It is quite a curious occurrence that, in order to correct the mistrust of Pedro Sánchez that exists in many sectors of the left, the Spanish prime minister has decided to make use of his Socialist predecessor in the office, José Luis Rodríguez Zapatero, who occupied the Moncloa between 2004 and 2011. Zapatero is thus doing some preparatory spade work before the campaign proper begins, to try and clean up the image the PM has as a liar, and to advocate for his policies in two areas that are as difficult as they are controversial: relations with the Catalan and Basque independentists, and social improvements, particularly, the defence of feminist policies.
You don't need to go any further than this point to see how times have changed: the man who promised us, in 2004, that Catalonia would have the new Statute of Autonomy that the Catalans wanted, was able to watch two years later as the-then president of Congress's constitutional committee proclaimed with such pride: "We have trimmed down the Statute". It was the first dilution of the statutory text, and a few years later, the Constitutional Court, also on Zapatero's prime ministerial watch, did the well-known demolition job on the document in 2010. Since time erases all kinds of errors from political biographies and later Sánchez was able to appear, Zapatero is able to give an impeccable performance in this warm-up act centred on the non-existent dialogue between Spain and Catalonia.

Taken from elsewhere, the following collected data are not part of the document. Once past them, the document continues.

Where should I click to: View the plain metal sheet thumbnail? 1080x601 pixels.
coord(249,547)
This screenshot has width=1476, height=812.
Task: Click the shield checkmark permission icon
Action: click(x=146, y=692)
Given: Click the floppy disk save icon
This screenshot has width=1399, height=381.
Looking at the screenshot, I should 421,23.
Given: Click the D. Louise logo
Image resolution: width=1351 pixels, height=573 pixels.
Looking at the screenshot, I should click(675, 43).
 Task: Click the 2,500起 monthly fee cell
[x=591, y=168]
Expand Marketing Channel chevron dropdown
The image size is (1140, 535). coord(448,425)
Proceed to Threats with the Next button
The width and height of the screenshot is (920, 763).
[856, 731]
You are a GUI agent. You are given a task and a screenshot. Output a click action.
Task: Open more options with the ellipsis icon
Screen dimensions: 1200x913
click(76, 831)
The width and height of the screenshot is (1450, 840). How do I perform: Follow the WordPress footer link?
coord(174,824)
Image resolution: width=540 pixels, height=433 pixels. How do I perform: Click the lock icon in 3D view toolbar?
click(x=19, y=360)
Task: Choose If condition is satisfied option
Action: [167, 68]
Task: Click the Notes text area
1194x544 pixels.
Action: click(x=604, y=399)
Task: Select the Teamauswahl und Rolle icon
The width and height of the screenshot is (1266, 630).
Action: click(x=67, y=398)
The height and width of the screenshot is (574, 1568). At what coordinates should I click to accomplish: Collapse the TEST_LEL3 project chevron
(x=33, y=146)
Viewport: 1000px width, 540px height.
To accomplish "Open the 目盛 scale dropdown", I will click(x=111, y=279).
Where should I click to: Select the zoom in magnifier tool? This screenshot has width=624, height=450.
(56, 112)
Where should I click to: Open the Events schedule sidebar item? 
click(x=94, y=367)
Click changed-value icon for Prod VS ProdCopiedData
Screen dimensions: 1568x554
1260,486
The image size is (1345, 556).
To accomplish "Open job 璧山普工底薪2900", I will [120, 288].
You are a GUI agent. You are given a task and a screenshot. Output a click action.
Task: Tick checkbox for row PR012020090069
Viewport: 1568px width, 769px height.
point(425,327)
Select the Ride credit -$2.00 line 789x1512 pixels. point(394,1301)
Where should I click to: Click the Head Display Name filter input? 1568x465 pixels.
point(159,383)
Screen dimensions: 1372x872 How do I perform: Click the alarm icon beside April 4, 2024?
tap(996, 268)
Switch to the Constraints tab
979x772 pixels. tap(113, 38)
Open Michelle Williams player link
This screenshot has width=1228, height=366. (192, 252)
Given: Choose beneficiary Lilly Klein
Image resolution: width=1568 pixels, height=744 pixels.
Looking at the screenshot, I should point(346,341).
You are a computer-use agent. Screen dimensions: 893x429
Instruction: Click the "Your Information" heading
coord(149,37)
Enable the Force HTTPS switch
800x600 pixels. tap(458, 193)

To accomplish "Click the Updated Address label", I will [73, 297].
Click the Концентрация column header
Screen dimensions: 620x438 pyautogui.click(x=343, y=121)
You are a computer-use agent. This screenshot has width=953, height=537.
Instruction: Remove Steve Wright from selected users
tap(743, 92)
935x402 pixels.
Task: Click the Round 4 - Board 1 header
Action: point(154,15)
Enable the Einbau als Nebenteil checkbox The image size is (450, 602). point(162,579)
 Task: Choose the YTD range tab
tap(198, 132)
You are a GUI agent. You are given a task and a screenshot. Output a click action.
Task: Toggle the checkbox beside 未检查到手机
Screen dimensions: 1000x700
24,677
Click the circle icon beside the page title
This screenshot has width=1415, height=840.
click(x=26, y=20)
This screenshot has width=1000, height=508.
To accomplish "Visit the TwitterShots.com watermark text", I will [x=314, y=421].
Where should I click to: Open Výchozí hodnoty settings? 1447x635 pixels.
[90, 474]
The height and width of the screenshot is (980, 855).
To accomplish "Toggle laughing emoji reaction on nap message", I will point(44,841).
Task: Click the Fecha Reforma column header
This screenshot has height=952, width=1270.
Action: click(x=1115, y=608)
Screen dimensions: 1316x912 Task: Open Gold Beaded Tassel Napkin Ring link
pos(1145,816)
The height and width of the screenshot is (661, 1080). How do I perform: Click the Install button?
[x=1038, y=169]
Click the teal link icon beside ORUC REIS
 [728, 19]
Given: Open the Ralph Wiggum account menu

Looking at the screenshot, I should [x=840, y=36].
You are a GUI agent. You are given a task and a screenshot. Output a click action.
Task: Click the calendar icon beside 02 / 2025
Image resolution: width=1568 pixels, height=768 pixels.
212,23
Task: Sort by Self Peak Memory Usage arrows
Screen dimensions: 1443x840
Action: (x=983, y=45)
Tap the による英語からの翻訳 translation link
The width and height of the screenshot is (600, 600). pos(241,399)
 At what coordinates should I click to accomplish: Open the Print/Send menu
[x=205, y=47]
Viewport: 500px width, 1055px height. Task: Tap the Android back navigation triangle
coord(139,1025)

Thus, he advocates for the "normalizing" of the return of Catalan president Carles Puigdemont through "a path of respect for justice" to "return to the situation" prior to his exile. A sentence which in its literalness is unintelligible, and which really doesn't allow you to know what he wants to say, because I doubt greatly that normalizing his return means that he can return to Catalonia when he wants to. It would have been better, in his thinking, if he first spent time in Estremera prison and came back after several years in prison. Zapatero's proclaimed wish, expressed in the interview on Catalonia's TV3, for concord, dialogue and reconciliation, hits a highly discordant note when heard over the on-going rumbling of hundreds, even thousands of people who are in involved in legal proceedings that threaten bans on office holding, economic punishment or imprisonment for cases that they go back to the period between 2017 and 2019.
As the saying goes, things are much easier said than done. To speak of things like negotiation and dialogue tables is, in theory, to put yourself on the path of a solution. But not if the meaning of those expressions is perverted so frequently that it all turns into empty phrases that lose their value. The only thing that has really happened has been the nine pardons granted to the Catalan political prisoners - with a lot of mediation, it must be said, from European pressure, creating a level of discomfort with the situation and with the prospect of Spain's presidency of the EU during this semester - which, evidently, was a turning point for nine people unjustly convicted and facing decades in prison. Obviously, there was nothing in this that bore any relation to the solution of the political conflict, nor with the problems of all kinds that are faced by all those waiting in the corridors of Spanish justice.
In any case, Zapatero, who has been attributed much of the credit for having managed to end the days of the Basque terrorist group ETA under his prime ministership - a fact that is objectively unquestionable - has never denied that he would be willing to mediate for a solution if he was given a lever to support it on. In the end, in politics, levers are the ability to pressure Spanish governments and that window of opportunity would occur if PP and Vox don't win the seats for an absolute majority on 23rd July. And if the pro-independence parties were given the opportunity, and were able to and wanted to take advantage of it, under the premise, very difficult, of: it's this or nothing.